BEGIN Document segment

This document analyses the respective merits of different approaches to content aggregation on the Web. It builds atop this comparative analysis to outline an architecture and requirements for a technology to support content aggregation on the Web (for search engines, social media, and syndication services), in a manner that follows the Priority of Constituencies, notably in privileging user experience, user privacy, as well as simplicity and control for authors (also often known as "publishers") [[html-design-principles]].
Content aggregation involves every constituency of the Web. A core goal of this document is to provide a backbone to elaborate content aggregation solutions that prioritise consensus over the unilateral imposition of technology through excessive market power.
"A defining characteristic of the Web is that it allows embedded references to other resources" [[webarch]]. As such, content aggregation — the curation of lists of content external to one's control — is as old as the Web itself and has gone through multiple embodiments over the decades. This historical perspective allows us to tease out best practices from ones that produce problematic outcomes.
One difficulty that should be called out is that it is challenging to enable aggregation without increasing centralisation, and with that the control of the centralising entity. The easy way out is to copy non-Web solutions and have content centralised with the aggregator. The Web already resembles a proprietary application store: an increasingly centralised source of discovery which is also the single source of revenue. This document is written with the assumption that competing with proprietary application stores by mimicking their architectural characteristics is not a desirable direction. Improvements upon the status quo should instead play to the Web's strengths and seek to increase decentralisation.

END Document segment
BEGIN Record extracts

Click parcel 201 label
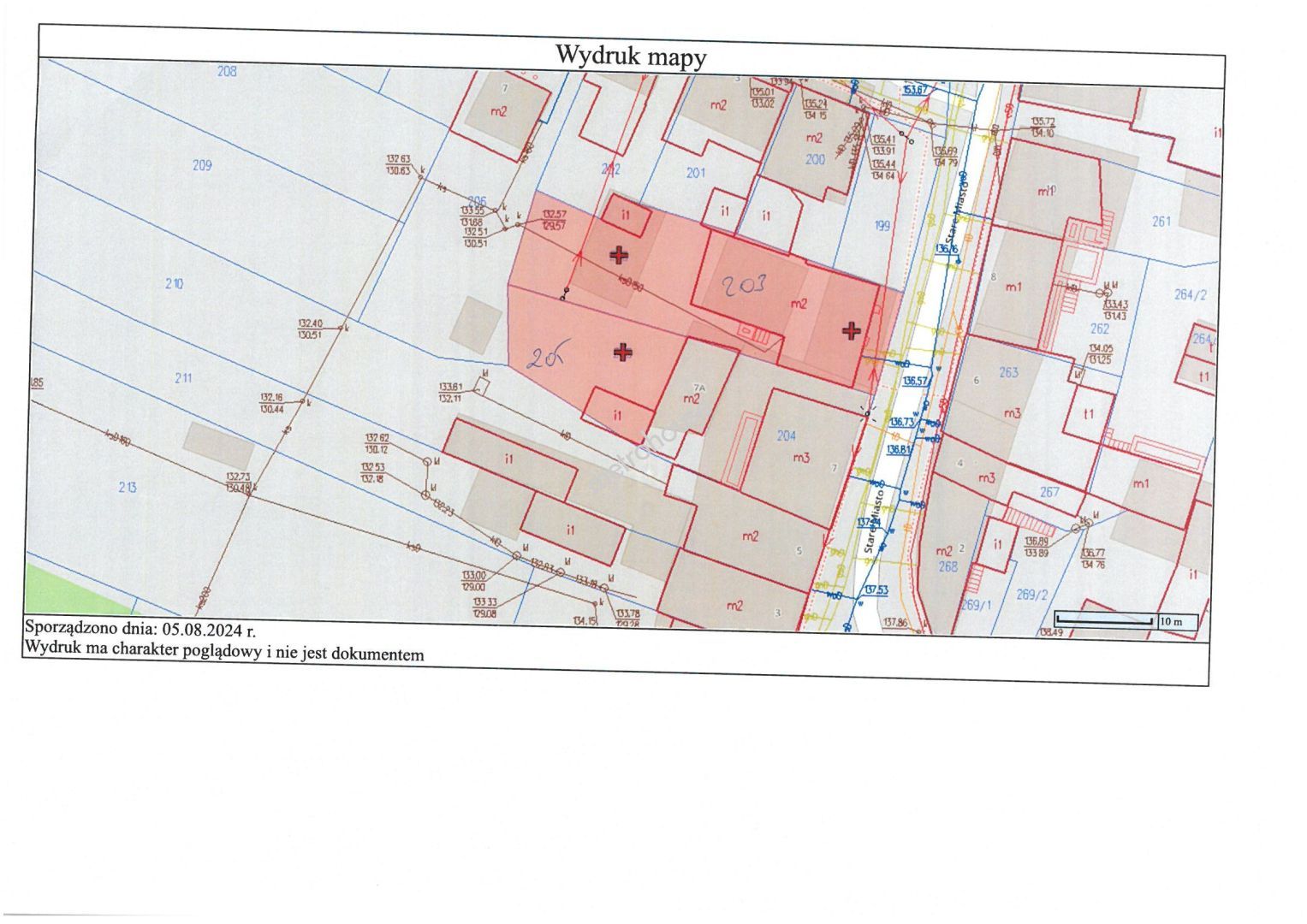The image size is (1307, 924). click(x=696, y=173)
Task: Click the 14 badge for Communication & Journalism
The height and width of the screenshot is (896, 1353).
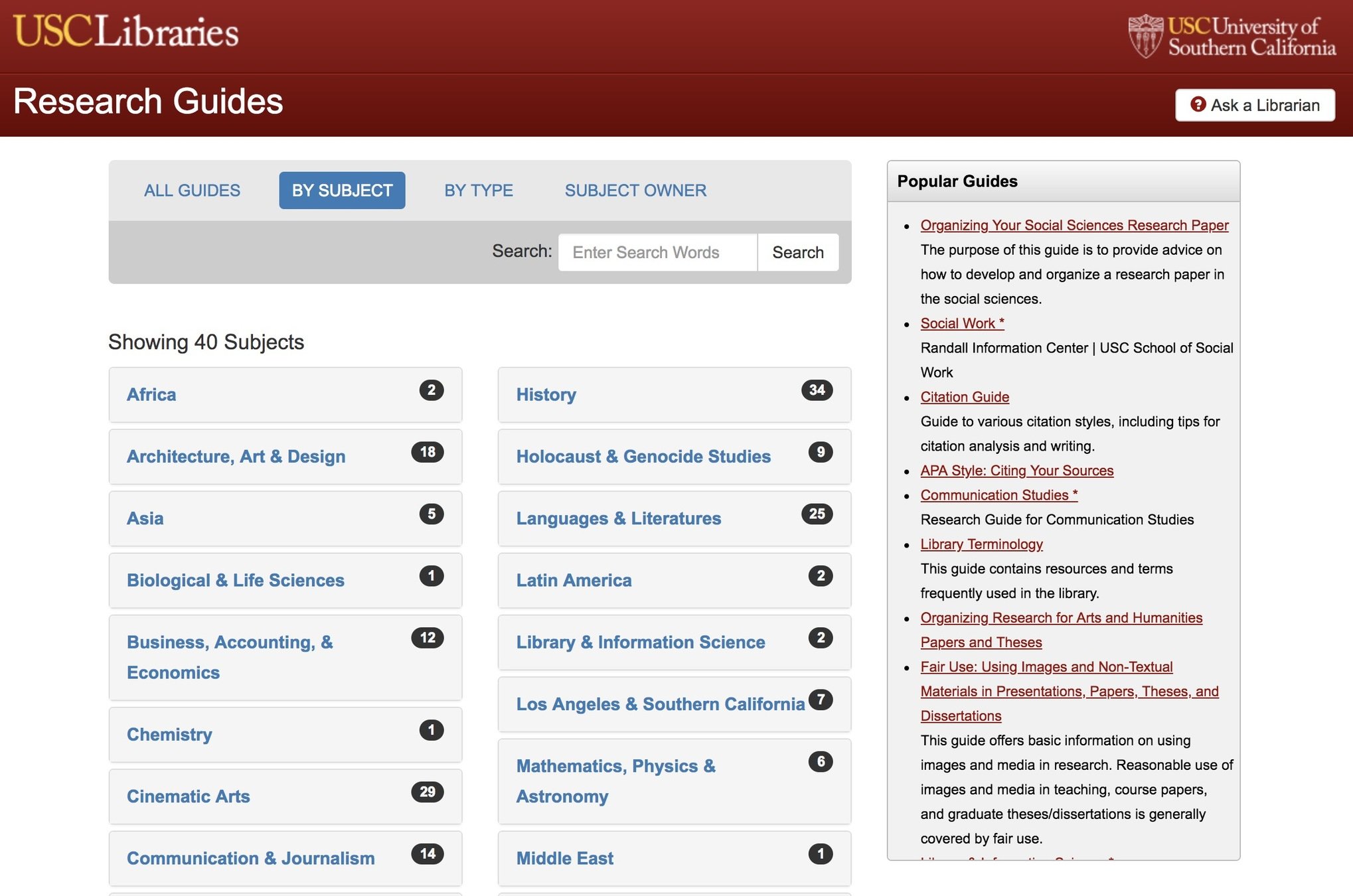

END Record extracts
BEGIN Record extracts

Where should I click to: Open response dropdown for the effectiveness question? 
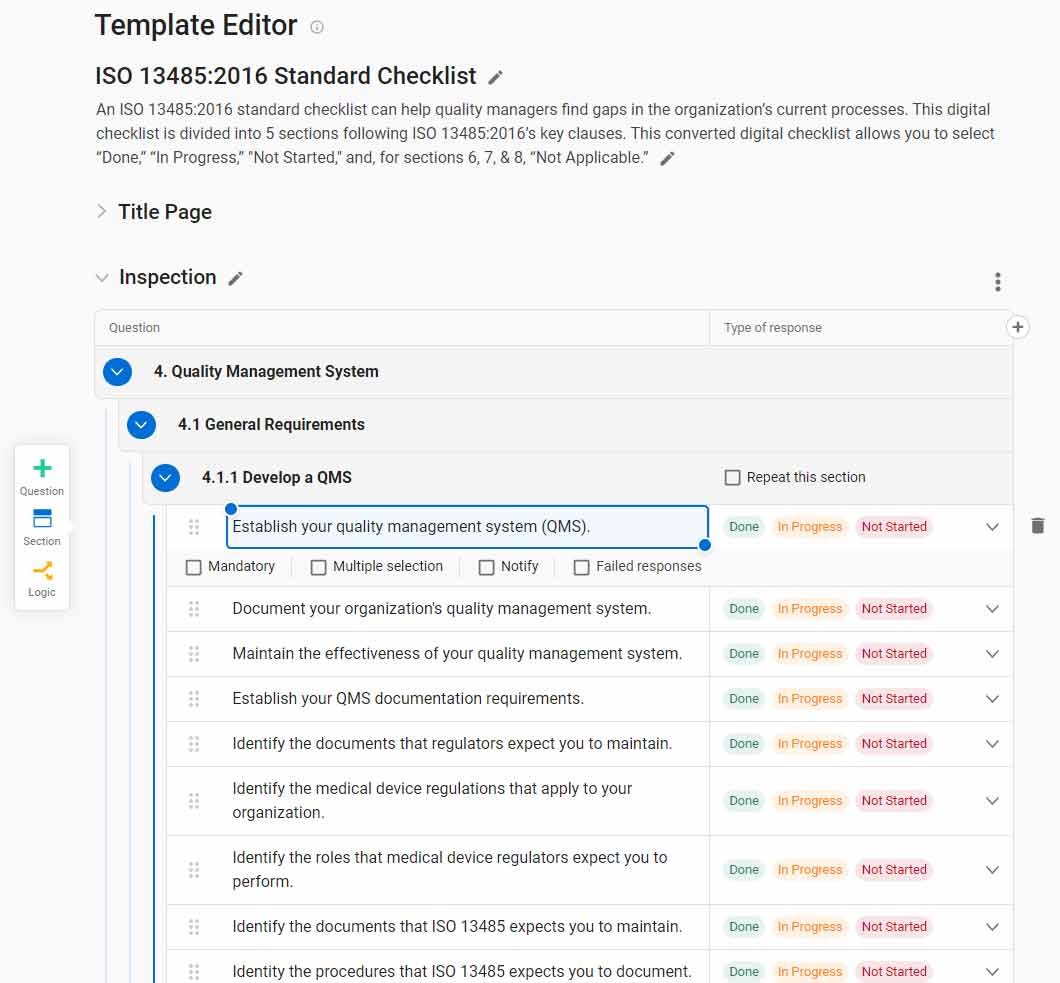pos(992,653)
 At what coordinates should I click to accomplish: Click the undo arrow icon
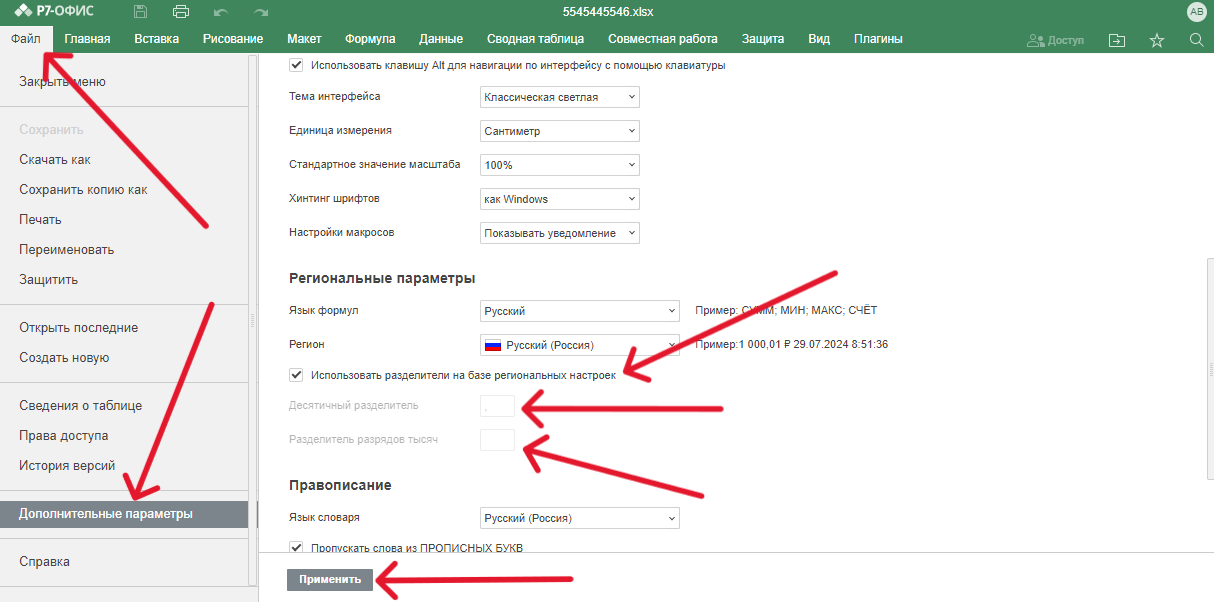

END Record extracts

Task instructions: Reproduce, word for word and in full, the text on content aggregation on the Web that appears above the material.

Answer to this exercise:
This document analyses the respective merits of different approaches to content aggregation on the Web. It builds atop this comparative analysis to outline an architecture and requirements for a technology to support content aggregation on the Web (for search engines, social media, and syndication services), in a manner that follows the Priority of Constituencies, notably in privileging user experience, user privacy, as well as simplicity and control for authors (also often known as "publishers") [[html-design-principles]].
Content aggregation involves every constituency of the Web. A core goal of this document is to provide a backbone to elaborate content aggregation solutions that prioritise consensus over the unilateral imposition of technology through excessive market power.
"A defining characteristic of the Web is that it allows embedded references to other resources" [[webarch]]. As such, content aggregation — the curation of lists of content external to one's control — is as old as the Web itself and has gone through multiple embodiments over the decades. This historical perspective allows us to tease out best practices from ones that produce problematic outcomes.
One difficulty that should be called out is that it is challenging to enable aggregation without increasing centralisation, and with that the control of the centralising entity. The easy way out is to copy non-Web solutions and have content centralised with the aggregator. The Web already resembles a proprietary application store: an increasingly centralised source of discovery which is also the single source of revenue. This document is written with the assumption that competing with proprietary application stores by mimicking their architectural characteristics is not a desirable direction. Improvements upon the status quo should instead play to the Web's strengths and seek to increase decentralisation.